Instructions for the task. Across the entries below, how many lines include the word "inside"? Reply with only the number.

(Collected data entries)
....
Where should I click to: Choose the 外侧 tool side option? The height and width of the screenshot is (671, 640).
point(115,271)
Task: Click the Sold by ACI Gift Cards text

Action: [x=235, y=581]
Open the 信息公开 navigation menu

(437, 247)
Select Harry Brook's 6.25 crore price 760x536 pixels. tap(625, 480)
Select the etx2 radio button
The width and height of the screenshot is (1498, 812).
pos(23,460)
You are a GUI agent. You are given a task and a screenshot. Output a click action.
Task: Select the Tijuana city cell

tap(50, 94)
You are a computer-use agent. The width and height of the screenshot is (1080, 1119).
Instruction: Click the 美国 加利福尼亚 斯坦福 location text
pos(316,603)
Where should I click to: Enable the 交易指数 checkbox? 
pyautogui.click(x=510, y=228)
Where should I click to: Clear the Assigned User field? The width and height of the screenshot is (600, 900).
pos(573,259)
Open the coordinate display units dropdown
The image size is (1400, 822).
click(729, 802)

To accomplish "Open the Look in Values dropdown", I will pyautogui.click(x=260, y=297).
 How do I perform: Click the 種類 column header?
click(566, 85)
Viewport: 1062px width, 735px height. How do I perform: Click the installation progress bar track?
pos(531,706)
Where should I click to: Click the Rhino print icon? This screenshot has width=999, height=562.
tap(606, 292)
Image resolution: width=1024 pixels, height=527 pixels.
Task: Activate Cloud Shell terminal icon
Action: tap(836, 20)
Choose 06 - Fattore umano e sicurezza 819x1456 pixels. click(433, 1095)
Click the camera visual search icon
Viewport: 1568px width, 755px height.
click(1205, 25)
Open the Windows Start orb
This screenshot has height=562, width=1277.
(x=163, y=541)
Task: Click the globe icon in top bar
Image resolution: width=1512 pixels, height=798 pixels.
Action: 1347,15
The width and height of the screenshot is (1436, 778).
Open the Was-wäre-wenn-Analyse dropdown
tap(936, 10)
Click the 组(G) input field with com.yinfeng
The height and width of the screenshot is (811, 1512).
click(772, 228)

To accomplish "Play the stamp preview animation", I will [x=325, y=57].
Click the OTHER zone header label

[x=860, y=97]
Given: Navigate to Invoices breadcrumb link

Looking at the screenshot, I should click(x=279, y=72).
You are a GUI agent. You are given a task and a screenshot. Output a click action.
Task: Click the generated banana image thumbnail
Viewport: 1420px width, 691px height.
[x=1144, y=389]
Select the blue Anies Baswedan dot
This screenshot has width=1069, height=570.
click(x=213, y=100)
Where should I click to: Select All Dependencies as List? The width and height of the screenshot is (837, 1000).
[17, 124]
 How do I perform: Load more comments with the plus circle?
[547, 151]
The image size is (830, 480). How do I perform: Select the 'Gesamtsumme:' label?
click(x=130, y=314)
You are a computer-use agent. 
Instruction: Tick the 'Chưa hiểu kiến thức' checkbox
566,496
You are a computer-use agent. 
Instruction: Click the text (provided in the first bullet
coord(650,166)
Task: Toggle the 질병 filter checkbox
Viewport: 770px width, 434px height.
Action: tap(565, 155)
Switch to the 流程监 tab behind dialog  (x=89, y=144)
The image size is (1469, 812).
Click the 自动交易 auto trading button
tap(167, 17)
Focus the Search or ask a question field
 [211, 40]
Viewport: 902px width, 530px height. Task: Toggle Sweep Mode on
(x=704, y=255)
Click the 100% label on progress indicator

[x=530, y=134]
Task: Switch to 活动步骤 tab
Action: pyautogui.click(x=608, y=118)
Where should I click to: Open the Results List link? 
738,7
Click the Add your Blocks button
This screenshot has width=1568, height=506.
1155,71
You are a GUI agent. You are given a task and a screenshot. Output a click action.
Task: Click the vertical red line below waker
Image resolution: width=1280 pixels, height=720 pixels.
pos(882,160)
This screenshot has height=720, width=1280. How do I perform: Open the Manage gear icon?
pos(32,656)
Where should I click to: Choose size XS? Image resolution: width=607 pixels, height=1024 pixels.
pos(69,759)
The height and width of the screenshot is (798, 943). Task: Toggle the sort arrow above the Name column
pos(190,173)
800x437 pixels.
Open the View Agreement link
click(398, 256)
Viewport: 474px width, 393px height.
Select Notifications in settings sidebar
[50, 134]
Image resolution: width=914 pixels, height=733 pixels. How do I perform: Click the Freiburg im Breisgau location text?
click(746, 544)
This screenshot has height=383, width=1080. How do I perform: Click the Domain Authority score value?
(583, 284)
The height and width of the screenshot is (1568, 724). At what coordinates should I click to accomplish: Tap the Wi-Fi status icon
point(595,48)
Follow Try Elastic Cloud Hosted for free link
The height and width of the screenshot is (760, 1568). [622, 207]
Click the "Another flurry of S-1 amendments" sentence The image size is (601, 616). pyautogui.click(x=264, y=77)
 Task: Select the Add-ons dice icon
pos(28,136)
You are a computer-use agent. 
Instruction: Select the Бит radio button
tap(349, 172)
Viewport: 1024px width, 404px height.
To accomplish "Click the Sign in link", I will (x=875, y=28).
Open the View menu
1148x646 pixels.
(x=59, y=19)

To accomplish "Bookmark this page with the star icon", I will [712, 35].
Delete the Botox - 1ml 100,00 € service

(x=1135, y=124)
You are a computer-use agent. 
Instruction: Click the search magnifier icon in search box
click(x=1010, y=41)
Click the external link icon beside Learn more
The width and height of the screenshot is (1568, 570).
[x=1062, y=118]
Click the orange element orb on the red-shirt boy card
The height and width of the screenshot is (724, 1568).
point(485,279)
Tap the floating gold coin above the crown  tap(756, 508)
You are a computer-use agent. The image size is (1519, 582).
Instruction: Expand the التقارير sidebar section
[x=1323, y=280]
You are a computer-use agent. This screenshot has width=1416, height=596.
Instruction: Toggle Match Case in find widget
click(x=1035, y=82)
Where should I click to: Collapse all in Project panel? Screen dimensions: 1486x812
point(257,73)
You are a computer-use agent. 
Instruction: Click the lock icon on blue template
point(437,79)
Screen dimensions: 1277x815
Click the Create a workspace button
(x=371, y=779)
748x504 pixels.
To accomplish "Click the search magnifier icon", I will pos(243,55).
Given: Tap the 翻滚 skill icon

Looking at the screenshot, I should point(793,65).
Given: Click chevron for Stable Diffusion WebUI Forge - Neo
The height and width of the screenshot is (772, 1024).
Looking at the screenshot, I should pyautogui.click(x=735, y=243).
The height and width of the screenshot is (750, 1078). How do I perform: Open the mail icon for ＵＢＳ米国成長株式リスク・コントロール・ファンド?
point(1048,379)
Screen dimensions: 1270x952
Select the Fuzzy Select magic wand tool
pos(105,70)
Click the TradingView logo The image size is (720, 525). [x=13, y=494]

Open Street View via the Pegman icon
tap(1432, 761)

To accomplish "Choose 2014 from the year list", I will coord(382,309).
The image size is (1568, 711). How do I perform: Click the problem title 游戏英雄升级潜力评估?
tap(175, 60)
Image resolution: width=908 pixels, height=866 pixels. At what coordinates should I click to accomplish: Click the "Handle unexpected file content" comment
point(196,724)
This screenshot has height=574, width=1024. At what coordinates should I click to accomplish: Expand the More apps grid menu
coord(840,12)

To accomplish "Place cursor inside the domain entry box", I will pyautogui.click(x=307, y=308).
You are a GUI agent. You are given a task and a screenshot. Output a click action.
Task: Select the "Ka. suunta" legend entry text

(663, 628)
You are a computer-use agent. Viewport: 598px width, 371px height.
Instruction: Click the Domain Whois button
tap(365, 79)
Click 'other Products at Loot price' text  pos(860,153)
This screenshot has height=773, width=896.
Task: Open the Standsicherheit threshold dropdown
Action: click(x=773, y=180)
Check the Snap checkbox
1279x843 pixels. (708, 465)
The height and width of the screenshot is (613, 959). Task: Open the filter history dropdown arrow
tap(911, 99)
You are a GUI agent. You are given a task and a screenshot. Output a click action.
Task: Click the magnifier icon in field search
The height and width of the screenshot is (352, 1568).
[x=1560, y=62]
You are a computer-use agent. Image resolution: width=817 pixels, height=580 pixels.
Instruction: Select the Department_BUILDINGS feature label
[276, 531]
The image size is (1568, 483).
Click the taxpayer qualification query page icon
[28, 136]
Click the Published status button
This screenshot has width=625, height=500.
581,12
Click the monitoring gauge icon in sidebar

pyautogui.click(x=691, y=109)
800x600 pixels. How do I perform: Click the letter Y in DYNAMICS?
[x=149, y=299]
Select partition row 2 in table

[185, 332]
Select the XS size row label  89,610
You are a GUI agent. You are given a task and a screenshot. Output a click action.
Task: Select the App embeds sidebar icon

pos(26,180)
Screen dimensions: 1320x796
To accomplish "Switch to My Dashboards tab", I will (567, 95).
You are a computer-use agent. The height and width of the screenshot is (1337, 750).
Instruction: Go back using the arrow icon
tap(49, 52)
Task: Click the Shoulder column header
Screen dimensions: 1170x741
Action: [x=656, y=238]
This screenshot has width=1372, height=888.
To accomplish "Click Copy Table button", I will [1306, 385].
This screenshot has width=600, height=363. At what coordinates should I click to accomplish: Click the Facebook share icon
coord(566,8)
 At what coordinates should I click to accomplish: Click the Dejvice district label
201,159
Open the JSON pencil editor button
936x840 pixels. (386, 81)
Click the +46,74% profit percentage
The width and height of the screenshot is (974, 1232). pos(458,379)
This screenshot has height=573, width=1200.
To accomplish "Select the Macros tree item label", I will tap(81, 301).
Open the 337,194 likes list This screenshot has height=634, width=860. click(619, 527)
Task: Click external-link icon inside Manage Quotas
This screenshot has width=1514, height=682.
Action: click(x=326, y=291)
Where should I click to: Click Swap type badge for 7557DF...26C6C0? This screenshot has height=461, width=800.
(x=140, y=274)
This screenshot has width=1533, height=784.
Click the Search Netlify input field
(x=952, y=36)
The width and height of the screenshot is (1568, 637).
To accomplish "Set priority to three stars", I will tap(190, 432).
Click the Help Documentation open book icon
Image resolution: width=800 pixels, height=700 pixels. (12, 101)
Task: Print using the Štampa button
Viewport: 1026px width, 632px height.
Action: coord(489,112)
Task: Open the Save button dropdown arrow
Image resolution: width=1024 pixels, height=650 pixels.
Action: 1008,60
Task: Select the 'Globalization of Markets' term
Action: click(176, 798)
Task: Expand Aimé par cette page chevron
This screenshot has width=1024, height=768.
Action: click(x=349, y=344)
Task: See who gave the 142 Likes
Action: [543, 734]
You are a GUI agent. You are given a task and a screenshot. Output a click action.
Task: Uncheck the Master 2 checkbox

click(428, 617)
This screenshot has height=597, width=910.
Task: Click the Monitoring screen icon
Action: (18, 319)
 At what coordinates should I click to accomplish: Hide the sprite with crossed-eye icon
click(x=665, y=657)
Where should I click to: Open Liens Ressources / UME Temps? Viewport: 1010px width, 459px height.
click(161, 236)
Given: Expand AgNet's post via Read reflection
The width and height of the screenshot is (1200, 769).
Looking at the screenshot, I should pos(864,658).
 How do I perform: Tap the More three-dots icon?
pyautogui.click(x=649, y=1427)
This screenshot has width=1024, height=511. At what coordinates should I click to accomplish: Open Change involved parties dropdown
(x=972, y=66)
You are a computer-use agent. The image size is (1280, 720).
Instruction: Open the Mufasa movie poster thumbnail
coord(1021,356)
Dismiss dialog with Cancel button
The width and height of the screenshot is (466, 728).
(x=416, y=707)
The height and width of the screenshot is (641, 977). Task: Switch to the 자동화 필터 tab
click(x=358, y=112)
....
Solution to this task. 2